* [Aim of the task] Below are some records. Print exactly the lines between the one holding "Where should I click to: Toggle scene" and the one holding "Click the NBA", inclusive, and nothing else.

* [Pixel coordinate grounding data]
========================
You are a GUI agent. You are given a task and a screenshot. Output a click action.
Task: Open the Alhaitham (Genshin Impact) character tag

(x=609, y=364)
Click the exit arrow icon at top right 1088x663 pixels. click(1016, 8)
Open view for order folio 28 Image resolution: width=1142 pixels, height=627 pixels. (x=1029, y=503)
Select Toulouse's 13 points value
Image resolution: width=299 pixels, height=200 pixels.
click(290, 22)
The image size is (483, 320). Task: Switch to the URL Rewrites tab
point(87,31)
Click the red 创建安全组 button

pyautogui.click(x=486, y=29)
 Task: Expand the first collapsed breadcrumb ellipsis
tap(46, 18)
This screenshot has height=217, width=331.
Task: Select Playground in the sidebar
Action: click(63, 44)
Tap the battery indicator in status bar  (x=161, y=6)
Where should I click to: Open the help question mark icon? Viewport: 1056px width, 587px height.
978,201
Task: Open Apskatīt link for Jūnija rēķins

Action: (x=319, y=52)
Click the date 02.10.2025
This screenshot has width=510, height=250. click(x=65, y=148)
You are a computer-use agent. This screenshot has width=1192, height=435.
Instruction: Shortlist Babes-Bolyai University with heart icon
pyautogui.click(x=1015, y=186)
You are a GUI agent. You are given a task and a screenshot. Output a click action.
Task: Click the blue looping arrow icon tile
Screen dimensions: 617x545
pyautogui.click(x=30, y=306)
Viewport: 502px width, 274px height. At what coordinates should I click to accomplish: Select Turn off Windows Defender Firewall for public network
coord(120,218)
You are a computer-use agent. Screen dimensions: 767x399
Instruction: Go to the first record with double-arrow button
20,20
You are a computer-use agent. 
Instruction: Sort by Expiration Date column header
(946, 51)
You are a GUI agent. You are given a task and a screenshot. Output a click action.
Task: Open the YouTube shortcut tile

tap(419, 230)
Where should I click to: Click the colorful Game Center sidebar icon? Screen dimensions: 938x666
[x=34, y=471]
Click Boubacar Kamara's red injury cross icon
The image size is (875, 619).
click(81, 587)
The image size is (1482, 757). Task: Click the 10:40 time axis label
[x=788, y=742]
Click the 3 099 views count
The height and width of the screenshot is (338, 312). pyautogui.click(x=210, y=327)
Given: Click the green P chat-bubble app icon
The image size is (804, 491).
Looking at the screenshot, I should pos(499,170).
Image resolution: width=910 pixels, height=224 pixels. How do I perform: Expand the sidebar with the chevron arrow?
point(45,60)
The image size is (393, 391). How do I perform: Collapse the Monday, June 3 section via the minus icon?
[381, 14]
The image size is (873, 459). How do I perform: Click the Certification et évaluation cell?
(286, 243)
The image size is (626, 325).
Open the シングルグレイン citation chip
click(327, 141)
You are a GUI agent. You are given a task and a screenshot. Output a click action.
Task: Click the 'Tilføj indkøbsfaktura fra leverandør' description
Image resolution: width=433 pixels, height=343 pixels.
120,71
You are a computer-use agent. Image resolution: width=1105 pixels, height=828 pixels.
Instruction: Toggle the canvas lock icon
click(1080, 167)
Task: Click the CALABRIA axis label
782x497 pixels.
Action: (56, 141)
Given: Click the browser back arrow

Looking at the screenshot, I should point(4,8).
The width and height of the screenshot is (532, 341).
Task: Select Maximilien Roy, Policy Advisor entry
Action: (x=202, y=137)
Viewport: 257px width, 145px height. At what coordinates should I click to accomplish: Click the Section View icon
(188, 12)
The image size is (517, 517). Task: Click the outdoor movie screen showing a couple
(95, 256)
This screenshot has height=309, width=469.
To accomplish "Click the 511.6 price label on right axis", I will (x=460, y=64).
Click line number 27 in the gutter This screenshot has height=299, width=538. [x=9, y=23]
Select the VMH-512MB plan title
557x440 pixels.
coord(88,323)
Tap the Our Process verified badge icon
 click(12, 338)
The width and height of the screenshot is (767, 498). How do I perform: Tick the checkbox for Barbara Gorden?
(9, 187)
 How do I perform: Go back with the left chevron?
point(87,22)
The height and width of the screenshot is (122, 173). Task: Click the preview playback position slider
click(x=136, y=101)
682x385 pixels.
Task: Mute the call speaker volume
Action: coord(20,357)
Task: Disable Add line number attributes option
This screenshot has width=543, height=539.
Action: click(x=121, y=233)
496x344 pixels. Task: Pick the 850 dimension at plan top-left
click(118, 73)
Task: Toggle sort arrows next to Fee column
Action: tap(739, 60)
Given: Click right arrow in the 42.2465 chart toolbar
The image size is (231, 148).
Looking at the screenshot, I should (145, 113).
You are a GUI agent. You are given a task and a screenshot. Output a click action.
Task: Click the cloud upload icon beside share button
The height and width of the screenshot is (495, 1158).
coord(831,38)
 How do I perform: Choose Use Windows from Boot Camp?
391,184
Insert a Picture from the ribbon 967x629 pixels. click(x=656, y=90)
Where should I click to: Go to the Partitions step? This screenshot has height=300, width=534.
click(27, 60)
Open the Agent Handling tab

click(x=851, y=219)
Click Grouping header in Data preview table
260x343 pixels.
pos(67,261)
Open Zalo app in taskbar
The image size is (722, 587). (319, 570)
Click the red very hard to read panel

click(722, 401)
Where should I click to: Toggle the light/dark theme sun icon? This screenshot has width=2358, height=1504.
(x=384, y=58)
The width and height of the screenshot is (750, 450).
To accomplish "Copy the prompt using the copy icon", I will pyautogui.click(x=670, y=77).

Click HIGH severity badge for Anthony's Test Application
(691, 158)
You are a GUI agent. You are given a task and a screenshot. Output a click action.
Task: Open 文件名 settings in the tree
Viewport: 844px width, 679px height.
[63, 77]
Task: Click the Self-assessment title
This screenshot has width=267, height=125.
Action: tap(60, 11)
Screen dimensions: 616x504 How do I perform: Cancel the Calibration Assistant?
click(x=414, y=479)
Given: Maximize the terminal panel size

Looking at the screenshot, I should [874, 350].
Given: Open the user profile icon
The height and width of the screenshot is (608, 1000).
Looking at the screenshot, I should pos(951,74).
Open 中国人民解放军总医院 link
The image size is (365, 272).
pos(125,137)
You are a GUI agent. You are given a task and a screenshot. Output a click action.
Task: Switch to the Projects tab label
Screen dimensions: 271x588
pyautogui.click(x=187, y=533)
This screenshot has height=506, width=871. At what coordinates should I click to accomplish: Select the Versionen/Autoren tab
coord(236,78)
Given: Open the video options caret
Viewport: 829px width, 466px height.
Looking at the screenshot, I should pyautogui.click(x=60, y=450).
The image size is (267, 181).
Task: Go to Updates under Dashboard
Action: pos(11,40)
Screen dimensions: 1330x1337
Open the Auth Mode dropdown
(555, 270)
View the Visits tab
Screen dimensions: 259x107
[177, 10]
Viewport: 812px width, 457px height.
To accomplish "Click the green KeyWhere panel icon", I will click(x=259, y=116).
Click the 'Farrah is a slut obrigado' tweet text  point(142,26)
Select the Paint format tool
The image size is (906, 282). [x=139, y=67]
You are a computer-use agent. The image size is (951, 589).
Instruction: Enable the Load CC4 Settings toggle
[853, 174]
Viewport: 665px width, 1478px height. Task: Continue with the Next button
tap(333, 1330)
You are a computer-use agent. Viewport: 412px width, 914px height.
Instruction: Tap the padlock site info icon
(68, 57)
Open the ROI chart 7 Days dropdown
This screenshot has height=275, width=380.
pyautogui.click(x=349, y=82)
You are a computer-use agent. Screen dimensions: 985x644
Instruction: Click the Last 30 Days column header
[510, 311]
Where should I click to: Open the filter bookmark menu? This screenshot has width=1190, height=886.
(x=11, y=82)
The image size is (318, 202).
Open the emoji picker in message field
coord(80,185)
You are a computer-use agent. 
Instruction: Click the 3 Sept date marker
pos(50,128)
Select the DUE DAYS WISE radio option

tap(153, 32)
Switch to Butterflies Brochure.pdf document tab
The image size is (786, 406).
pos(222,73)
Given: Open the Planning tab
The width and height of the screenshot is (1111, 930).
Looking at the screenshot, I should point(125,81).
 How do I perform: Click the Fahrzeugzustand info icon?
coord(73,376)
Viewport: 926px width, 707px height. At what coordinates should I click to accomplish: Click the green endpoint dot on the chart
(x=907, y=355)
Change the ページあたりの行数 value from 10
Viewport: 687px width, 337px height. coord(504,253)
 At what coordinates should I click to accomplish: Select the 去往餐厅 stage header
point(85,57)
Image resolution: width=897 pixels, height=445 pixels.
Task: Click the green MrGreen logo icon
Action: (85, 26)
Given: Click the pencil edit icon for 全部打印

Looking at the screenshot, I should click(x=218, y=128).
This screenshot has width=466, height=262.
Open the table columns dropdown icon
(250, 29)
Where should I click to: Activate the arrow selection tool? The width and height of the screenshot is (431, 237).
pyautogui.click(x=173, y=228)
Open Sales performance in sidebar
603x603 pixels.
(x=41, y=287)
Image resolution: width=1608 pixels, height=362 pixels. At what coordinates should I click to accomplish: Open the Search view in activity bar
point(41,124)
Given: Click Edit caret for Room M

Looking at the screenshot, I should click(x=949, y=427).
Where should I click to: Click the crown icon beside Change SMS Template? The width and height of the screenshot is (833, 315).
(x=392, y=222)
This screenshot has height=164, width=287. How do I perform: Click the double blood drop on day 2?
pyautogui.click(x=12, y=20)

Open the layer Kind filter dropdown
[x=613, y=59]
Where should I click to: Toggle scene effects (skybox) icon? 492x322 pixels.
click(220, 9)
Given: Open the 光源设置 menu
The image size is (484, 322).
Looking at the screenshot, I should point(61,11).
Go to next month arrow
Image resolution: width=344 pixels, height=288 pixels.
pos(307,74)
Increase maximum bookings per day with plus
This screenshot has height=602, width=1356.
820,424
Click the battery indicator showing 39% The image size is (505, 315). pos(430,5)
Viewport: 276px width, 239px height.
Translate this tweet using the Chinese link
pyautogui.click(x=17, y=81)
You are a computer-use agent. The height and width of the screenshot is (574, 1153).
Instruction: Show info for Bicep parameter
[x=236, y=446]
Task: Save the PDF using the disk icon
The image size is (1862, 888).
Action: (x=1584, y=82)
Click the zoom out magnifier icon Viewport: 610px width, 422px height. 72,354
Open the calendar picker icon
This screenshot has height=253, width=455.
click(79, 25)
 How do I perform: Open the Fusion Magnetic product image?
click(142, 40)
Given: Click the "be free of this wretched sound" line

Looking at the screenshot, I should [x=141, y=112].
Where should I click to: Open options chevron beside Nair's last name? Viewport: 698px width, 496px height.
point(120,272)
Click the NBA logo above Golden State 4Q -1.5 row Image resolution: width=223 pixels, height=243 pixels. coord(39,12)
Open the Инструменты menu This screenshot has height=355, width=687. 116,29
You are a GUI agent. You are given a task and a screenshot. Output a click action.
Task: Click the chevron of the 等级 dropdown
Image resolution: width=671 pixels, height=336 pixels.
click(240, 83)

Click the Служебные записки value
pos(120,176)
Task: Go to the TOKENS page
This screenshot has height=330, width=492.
========================
* [The answer]
Where should I click to: Toggle scene effects (skybox) icon? 492x322 pixels.
click(220, 9)
Given: Open the 光源设置 menu
The image size is (484, 322).
Looking at the screenshot, I should point(61,11).
Go to next month arrow
Image resolution: width=344 pixels, height=288 pixels.
pos(307,74)
Increase maximum bookings per day with plus
This screenshot has height=602, width=1356.
820,424
Click the battery indicator showing 39% The image size is (505, 315). pos(430,5)
Viewport: 276px width, 239px height.
Translate this tweet using the Chinese link
pyautogui.click(x=17, y=81)
You are a computer-use agent. The height and width of the screenshot is (574, 1153).
Instruction: Show info for Bicep parameter
[x=236, y=446]
Task: Save the PDF using the disk icon
The image size is (1862, 888).
Action: (x=1584, y=82)
Click the zoom out magnifier icon Viewport: 610px width, 422px height. 72,354
Open the calendar picker icon
This screenshot has height=253, width=455.
click(79, 25)
 How do I perform: Open the Fusion Magnetic product image?
click(142, 40)
Given: Click the "be free of this wretched sound" line

Looking at the screenshot, I should [x=141, y=112].
Where should I click to: Open options chevron beside Nair's last name? Viewport: 698px width, 496px height.
point(120,272)
Click the NBA logo above Golden State 4Q -1.5 row Image resolution: width=223 pixels, height=243 pixels. coord(39,12)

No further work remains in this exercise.